Exhibit 10.1

PROMISSORY NOTE

$2,890,037.09   Dated: November 1, 2002
Seattle, Washington

        FOR VALUE RECEIVED, the undersigned, TULLY'S COFFEE CORPORATION, a
Washington corporation ("Maker"), hereby promises to pay to the order of KENT
CENTRAL, L.L.C., a Washington limited liability company ("Holder"), 1001 Fourth
Avenue, Suite 4700, Seattle, Washington 98154, or at such other place as the
Holder may from time to time designate in writing, the principal sum of TWO
MILLION EIGHT HUNDRED NINETY THOUSAND THIRTY SEVEN AND 09/100 DOLLARS
($2,890,037.09), or so much as may be outstanding hereunder (herein called the
"Principal Balance"), with interest on the unpaid Principal Balance, until paid
in full, at the rates per annum hereinafter specified.

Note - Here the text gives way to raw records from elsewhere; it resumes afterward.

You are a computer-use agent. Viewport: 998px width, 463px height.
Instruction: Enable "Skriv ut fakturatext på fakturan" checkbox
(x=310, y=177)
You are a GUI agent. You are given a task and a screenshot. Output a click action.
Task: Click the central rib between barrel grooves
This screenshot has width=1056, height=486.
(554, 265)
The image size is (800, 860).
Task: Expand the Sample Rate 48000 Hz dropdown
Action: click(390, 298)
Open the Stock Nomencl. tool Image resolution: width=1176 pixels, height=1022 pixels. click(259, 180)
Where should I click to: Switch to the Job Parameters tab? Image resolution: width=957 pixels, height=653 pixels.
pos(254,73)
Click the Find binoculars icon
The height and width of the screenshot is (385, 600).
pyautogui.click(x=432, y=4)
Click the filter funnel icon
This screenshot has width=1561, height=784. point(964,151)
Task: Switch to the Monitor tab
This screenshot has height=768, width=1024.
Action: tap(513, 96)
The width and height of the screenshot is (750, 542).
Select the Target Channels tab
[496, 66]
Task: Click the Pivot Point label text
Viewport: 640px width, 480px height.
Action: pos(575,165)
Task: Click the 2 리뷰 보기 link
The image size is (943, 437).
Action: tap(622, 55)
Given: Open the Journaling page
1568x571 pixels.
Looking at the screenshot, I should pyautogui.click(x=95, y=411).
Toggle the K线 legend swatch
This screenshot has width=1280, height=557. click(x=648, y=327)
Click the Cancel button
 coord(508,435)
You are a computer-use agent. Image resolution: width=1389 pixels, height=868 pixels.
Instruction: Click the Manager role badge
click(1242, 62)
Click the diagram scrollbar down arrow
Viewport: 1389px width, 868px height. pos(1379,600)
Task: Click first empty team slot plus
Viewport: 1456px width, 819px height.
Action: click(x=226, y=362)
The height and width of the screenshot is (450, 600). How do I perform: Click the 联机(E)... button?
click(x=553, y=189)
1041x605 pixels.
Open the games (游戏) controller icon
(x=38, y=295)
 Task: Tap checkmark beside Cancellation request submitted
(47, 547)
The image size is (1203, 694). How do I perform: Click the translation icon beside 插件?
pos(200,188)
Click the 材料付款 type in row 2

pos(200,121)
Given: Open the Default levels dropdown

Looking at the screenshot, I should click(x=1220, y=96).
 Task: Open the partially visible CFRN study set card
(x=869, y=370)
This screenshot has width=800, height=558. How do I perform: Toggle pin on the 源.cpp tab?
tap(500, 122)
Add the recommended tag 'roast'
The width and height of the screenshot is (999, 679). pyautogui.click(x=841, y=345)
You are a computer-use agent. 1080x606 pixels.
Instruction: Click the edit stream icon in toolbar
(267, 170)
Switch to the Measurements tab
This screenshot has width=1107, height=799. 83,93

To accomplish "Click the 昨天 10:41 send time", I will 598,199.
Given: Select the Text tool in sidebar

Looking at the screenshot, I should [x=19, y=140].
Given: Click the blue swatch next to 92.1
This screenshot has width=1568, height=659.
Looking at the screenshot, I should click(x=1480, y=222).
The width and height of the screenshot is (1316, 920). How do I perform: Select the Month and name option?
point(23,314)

        This Note shall be payable as follows:

        (a)  Commencing on or about (but not prior to) the last Business Day of
November, 2002, and on or about (but not prior to) the last Business Day of each
calendar month thereafter until this Note is paid in full, Holder shall send to
Maker a statement identifying all interest which has accrued under this Note for
the previous month and the applicable rate or rates at which such interest has
accrued (each such statement being referred to herein as an "Interest
Statement"). The Interest Statement shall be sent via facsimile and/or email to
Kristopher S. Galvin, Chief Financial Officer, Tully's Coffee Corporation, 3100
Airport Way South, Seattle, WA 98134; Facsimile No.: (206) 233-2075; Email
address: Kris.Galvin@Tullys.com, and shall be deemed received when an electronic
confirmation is received by Holder's facsimile machine or computer. Maker may
change the person, address, facsimile number and/or email address by giving
Holder, at the address set forth above for Holder, Attn: Larry R. Benaroya and
Attn: Marc G. Nemirow, written notice of such change(s) at least five
(5) business days prior to earliest date on which Holder may give its next
statement of accrued interest. Within three (3) Business Days of receiving each
Interest Statement, Maker shall pay Holder all interest which has accrued under
this Note for the previous month. As used herein, the term "Business Day" shall
mean a day on which banks are open for business in Seattle, Washington. Any
monthly interest which is not paid by the third (3rd) Business Day following
Maker's receipt of an Interest Statement shall be compounded by adding said
interest to the Principal Balance of this Note as of the first (1st) day of the
month in which Maker received the Interest Statement and thereafter such
increased principal balance shall bear interest at the Note Rate or the Default
Rate (defined below), as applicable; provided, however, that the compounding of
interest provided for herein shall not be interpreted as permitting Maker to not
make a monthly payment, i.e., it is an Event of Default if Maker does not make a
monthly payment on or before the third (3rd) Business Day following Maker's
receipt of an Interest Statement. Notwithstanding anything to the contrary
contained herein, (a) if Maker obtains any equity after the date hereof but
before November 1, 2003, by way of (A) the sale of stock, common or preferred,
in Maker or any affiliate of Maker, or (B) the sale of any rights to acquire
stock, common or preferred, in Maker or any affiliate of Maker, Maker shall pay
all of the cash proceeds from such sale(s), after deducting cash costs of such
sale(s), to Holder until the outstanding Principal Balance of this Note has been
paid down to an amount that is no greater than EIGHT HUNDRED NINETY THOUSAND
THIRTY SEVEN AND 09/100 DOLLARS ($890,037.09), which shall thereafter be the
maximum amount which Maker shall be entitled to borrow hereunder, and, in any
event, on or before November 1, 2003, Maker shall have paid down the outstanding
Principal Balance of this Note to an amount that is no greater than EIGHT
HUNDRED NINETY THOUSAND THIRTY SEVEN AND 09/100 DOLLARS ($890,037.09), which
shall thereafter be the maximum amount which Maker shall be entitled to borrow
hereunder, and (b) the entire unpaid Principal Balance plus any accrued interest
which remains unpaid under this Note shall be paid in full in the form of a
final balloon payment on April 29, 2005 (the "Maturity Date"). All scheduled
payments shall, in the absence of a default by Maker under this Note, be applied
first to interest due, and any balance shall be applied in reduction of
principal.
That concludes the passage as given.